Bien évidemment, il n’est pas question de prescription médicamenteuse, de chirurgie de l’obésité (dite bariatrique), ni même de régime restrictif, frustrant et généralement inefficace sur les moyen et long termes. C’est une prise en charge globale, associant éducation thérapeutique (accompagnement en diététique et en activité physique) et soutien psychologique, au besoin, qui doit être élaborée ensemble.

Des conséquences psychologiques parfois importantes

Il faut bien comprendre que le surpoids du jeune n’a pas seulement des répercussions physiques : son retentissement sur le mental est parfois lourd et difficile à vivre, pouvant engendrer une grande souffrance et des troubles psychologiques (perte de confiance en soi, dégradation de l’image corporelle, troubles anxieux, voire dépression, isolement). Certains enfants en surpoids subissent des moqueries blessantes pendant les cours d’activité physique ou dans la cour de récréation. Ils peuvent se retrouver victimes d’un véritable harcèlement ou d’une mise à l’écart en milieu scolaire : le « gros » est souvent stigmatisé, et un véritable mal-être découle du regard malveillant que l’on pose sur lui et des railleries qu’il encaisse à longueur de journée.

Enregistrements présentés:
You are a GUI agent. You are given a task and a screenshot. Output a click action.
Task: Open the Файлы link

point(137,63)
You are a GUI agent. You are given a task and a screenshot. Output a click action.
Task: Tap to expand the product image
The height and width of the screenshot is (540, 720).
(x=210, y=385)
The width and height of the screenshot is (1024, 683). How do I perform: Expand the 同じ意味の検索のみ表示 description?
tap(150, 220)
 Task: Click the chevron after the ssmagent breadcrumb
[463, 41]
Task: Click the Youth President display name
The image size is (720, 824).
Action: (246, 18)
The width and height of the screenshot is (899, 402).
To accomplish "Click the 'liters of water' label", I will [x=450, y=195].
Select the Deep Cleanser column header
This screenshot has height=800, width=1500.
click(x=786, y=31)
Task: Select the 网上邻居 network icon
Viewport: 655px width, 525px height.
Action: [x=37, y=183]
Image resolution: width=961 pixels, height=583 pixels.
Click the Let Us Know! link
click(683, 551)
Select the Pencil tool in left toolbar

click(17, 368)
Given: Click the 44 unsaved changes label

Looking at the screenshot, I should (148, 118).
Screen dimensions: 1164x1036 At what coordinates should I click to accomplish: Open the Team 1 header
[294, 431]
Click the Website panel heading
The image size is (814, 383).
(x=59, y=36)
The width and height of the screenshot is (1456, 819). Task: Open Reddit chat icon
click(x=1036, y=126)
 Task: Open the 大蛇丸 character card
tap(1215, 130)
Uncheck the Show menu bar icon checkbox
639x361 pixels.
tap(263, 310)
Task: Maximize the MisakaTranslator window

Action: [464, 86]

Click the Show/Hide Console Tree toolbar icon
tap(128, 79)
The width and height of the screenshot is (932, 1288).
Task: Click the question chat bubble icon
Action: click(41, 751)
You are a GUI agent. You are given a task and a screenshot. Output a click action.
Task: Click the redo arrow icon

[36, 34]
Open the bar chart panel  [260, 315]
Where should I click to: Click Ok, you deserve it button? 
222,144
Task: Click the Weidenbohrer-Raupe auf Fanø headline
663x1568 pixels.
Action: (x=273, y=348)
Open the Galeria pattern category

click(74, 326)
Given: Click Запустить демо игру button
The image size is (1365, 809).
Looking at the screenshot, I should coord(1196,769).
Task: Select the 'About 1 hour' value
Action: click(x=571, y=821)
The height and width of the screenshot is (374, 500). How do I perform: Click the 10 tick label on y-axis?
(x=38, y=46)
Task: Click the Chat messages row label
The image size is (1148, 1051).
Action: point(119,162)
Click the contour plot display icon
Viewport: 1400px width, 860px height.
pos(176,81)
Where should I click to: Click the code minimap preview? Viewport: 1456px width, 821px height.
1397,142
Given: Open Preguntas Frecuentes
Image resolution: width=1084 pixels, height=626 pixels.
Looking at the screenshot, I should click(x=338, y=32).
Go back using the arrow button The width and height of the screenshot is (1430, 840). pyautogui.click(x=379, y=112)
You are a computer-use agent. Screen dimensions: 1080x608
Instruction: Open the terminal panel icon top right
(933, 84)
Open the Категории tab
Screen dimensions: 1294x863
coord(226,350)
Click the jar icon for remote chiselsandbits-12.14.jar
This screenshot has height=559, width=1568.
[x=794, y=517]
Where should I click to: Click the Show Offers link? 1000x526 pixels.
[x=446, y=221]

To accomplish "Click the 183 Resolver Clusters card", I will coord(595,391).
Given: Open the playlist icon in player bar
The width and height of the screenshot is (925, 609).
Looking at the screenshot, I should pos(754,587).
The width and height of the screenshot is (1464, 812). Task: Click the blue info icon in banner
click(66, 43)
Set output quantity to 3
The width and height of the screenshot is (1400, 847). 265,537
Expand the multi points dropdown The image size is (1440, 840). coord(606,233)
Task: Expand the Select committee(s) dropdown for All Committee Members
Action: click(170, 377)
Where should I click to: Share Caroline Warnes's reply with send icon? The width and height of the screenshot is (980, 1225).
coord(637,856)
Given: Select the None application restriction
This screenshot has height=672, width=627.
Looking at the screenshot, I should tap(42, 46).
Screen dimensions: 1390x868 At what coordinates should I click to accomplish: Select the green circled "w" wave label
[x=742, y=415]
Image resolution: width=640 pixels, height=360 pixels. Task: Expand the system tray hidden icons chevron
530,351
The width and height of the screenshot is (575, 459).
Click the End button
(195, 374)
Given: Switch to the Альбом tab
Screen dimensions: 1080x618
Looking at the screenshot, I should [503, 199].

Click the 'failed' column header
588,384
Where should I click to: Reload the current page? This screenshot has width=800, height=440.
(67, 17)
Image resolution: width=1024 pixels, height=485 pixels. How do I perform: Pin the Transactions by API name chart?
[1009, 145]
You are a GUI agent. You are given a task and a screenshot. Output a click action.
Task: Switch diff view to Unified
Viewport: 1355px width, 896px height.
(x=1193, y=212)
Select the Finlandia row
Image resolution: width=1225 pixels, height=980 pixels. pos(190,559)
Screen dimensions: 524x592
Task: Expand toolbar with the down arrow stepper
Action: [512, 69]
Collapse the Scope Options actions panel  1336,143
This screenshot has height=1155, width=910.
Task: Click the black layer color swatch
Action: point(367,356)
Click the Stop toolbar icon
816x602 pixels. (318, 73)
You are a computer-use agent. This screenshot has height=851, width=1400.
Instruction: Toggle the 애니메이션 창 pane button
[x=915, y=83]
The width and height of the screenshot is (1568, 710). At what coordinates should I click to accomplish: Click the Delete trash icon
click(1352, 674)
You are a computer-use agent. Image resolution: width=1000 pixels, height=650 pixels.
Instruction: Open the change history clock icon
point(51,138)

Série de consignes:
1) D'après l'extrait sur le surpoids des jeunes, où certains enfants en surpoids subissent-ils des moqueries blessantes ?
2) Poursuivez, s'il vous plaît, l'extrait sur le surpoids des jeunes à la suite de sa dernière phrase.
Les enregistrements n'ont aucun rapport avec l'extrait.

Réponses aux consignes:
1) Pendant les cours d'activité physique ou dans la cour de récréation.

2)
Véronique Nègre, pédiatre au CHU de Besançon, qui s’occupe depuis plus de dix ans d’enfants et d’adolescents obèses, a coordonné l’ouvrage L’obésité des jeunes, faut qu’on en parle !*, spécifiquement dédié au surpoids des jeunes, à destination de toute la communauté éducative : enseignants, infirmiers et médecins scolaires, animateurs. Dans ce livre, qui a reçu le prix Prescrire 2015, elle rappelle que l’enfant n’est pas responsable de son surpoids, qu’il en souffre parfois intensément et qu’il doit être tout à la fois soutenu, motivé, déculpabilisé, bref, accompagné. Le regard et les mots du personnel médical doivent être adaptés, bienveillants, afin de motiver l’enfant sur la durée et de l’aider à se trouver de bonnes raisons de réduire son surpoids, et il est parfois utile de s’appuyer sur plusieurs professionnels (médecin traitant, diététicien, psychologue, éducateur en activité sportive) pour que celui-ci bénéficie d’un vrai réseau d’aide et de soutien autour de lui. Dans tous les cas, il importe de prendre en charge l’alimentation, l’activité physique et la psychologie du jeune patient et d’agir avec finesse. Qu’il s’agisse d’un enfant ou d’un adolescent (en période de grande vulnérabilité), les difficultés auxquelles son surpoids le confronte peuvent mener à une vraie détresse morale et à une image de soi déplorable… et durable.

* L’obésité des jeunes, faut qu’on en parle ! Ouvrage coordonné par Véronique Nègre. Canopé éditions (93 pages + CD vidéo 2 h 40, 22 euros.)